[Numpy-discussion] Concepts for masked/missing data

Sat Jun 25 12:26:25 EDT 2011

Hi,

On Sat, Jun 25, 2011 at 5:05 PM, Nathaniel Smith <njs at pobox.com> wrote:
> So obviously there's a lot of interest in this question, but I'm
> losing track of all the different issues that've being raised in the
> 150-post thread of doom. I think I'll find this easier if we start by
> putting aside the questions about implementation and such and focus
> for now on the *conceptual model* that we want. Maybe I'm not the only
> one?
>
> So as far as I can tell, there are three different ways of thinking
> about masked/missing data that people have been using in the other
> thread:
>
> 1) Missingness is part of the data. Some data is missing, some isn't,
> this might change through computation on the data (just like some data
> might change from a 3 to a 6 when we apply some transformation, NA |
> True could be True, instead of NA), but we can't just "decide" that
> some data is no longer missing. It makes no sense to ask what value is
> "really" there underneath the missingness. And It's critical that we
> keep track of this through all operations, because otherwise we may
> silently give incorrect answers -- exactly like it's critical that we
> keep track of the difference between 3 and 6.

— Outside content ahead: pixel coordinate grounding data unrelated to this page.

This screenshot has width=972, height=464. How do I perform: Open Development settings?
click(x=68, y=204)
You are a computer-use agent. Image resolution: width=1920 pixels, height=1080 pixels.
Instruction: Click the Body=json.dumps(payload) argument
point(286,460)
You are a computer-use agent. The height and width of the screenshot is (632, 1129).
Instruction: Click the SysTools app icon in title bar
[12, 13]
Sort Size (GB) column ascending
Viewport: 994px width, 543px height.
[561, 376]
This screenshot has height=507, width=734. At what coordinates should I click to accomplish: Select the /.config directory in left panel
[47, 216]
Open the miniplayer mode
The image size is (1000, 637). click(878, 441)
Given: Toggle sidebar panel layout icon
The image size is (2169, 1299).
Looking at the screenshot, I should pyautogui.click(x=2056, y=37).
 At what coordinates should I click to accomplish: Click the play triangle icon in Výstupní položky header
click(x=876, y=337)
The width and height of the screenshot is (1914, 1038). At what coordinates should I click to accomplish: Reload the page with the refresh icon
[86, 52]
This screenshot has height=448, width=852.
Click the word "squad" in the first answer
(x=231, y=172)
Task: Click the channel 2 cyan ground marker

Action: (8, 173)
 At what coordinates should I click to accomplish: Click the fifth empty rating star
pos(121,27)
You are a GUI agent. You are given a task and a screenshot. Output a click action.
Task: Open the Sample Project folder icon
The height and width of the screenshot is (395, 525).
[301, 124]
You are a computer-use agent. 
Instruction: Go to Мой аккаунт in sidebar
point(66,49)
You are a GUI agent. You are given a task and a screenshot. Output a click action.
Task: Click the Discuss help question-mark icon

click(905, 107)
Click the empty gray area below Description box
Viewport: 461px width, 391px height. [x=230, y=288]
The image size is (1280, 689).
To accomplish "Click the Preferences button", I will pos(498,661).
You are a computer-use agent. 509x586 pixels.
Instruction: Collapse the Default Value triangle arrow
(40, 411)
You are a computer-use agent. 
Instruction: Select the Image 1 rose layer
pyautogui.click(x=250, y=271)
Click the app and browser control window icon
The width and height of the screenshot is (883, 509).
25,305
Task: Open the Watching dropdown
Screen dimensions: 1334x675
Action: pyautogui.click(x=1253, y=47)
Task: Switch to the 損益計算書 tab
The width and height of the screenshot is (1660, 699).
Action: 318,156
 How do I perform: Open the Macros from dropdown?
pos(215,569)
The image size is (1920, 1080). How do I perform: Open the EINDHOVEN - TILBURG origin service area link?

So far I see the difference between 1) and 2) being that you cannot
unmask.  So, if you didn't even know you could unmask data, then it
would not matter that 1) was being implemented by masks?

> 2) All the data exists, at least in some sense, but we don't always
> want to look at all of it. We lay a mask over our data to view and
> manipulate only parts of it at a time. We might want to use different
> masks at different times, mutate the mask as we go, etc. The most
> important thing is to provide convenient ways to do complex
> manipulations -- preserve masks through indexing operations, overlay
> the mask from one array on top of another array, etc. When it comes to
> other sorts of operations then we'd rather just silently skip the
> masked values -- we know there are values that are masked, that's the
> whole point, to work with the unmasked subset of the data, so if sum
> returned NA then that would just be a stupid hassle.

To clarify, you're proposing for:

a = np.sum(np.array([np.NA, np.NA])

1) -> np.NA
2) -> 0.0

?

> But that's just my opinion. I'm wondering if we can get any consensus
> on which of these we actually *want* (or maybe we want some fourth
> option!), and *then* we can try to figure out the best way to get
> there? Pretty much any implementation strategy we've talked about
> could work for any of these, but hard to decide between them if we
> don't even know what we're trying to do...

I agree it's good to separate the API from the implementation.   I
think the implementation is also important because I care about memory
and possibly speed.  But, that is a separate problem from the API...

Cheers,

Matthew